Building State Capabilities: Latest Research and Policy

Policy brief State

The International Growth Centre (IGC) sponsored its first “Growth Forum” in South Sudan on 10th December 2012. The event was co-sponsored by the Centre for Strategic Analyses and Research (C-SAR). The forum was focused on “Building State Capabilities” and brought two leading economists from the United States to present policy relevant research to an audience that included senior policy-makers, interested citizens and key members of the international donor community in South Sudan. The Honourable Priscilla Nyangang Kuch, Deputy Minister of Gender, Children and Social Welfare, welcomed everyone to the public event. In her opening remarks, the Honourable Deputy Minister touched on many of the challenges South Sudan is currently facing, including, importantly, the need to build institutions and human capital.

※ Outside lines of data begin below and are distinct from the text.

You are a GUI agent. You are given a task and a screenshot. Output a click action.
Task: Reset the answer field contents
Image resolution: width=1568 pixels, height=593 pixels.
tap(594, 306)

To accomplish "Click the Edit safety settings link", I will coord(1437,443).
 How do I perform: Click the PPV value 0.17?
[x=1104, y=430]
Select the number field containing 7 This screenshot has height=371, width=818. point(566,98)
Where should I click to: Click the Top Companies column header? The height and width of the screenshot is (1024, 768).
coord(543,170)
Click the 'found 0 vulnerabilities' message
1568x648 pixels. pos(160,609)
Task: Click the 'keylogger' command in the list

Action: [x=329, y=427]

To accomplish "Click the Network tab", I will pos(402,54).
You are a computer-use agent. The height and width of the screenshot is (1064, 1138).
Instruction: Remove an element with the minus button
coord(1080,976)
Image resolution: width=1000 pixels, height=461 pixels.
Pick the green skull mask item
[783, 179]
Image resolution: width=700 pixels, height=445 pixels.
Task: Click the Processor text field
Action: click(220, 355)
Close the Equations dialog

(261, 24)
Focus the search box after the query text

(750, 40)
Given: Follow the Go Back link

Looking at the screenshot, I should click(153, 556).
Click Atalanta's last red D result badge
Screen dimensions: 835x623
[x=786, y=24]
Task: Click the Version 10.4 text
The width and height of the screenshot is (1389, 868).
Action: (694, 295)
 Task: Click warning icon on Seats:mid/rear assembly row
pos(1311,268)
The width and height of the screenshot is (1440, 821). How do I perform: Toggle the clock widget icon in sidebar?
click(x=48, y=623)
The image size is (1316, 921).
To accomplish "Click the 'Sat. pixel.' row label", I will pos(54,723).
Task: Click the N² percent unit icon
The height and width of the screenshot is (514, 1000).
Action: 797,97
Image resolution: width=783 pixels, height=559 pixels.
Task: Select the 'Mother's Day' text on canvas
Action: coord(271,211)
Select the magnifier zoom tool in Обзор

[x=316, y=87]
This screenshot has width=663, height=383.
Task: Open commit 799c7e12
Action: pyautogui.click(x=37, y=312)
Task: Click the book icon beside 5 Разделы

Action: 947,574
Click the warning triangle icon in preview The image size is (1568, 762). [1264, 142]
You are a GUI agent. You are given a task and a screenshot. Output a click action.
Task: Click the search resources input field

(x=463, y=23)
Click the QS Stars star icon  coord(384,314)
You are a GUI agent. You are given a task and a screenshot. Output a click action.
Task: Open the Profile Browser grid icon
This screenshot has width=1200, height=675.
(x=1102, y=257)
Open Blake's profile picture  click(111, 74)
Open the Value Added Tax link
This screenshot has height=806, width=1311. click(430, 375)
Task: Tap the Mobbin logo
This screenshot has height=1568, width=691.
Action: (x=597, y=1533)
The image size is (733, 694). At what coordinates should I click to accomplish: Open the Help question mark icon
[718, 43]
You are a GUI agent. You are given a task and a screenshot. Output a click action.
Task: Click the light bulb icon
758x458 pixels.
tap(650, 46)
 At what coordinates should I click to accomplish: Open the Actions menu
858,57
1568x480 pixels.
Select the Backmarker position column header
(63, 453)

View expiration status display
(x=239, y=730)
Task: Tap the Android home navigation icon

Lant Pritchett, Professor of the Practice of International Development at Harvard’s Kennedy School of Government, argued that the ideas widely shared and propagated by the international community about how to build state capabilities in developing countries are, in fact, wrong in pushing for the transplantation of best practice, and do not adequately reflect the causal ways that state capabilities will arise. Nada Eissa, Professor at Georgetown University Public Policy Institute, concentrated her talk on labour markets. Drawing from recent research, Eissa highlighted the policy implications of the unique characteristics of labour in South Sudan.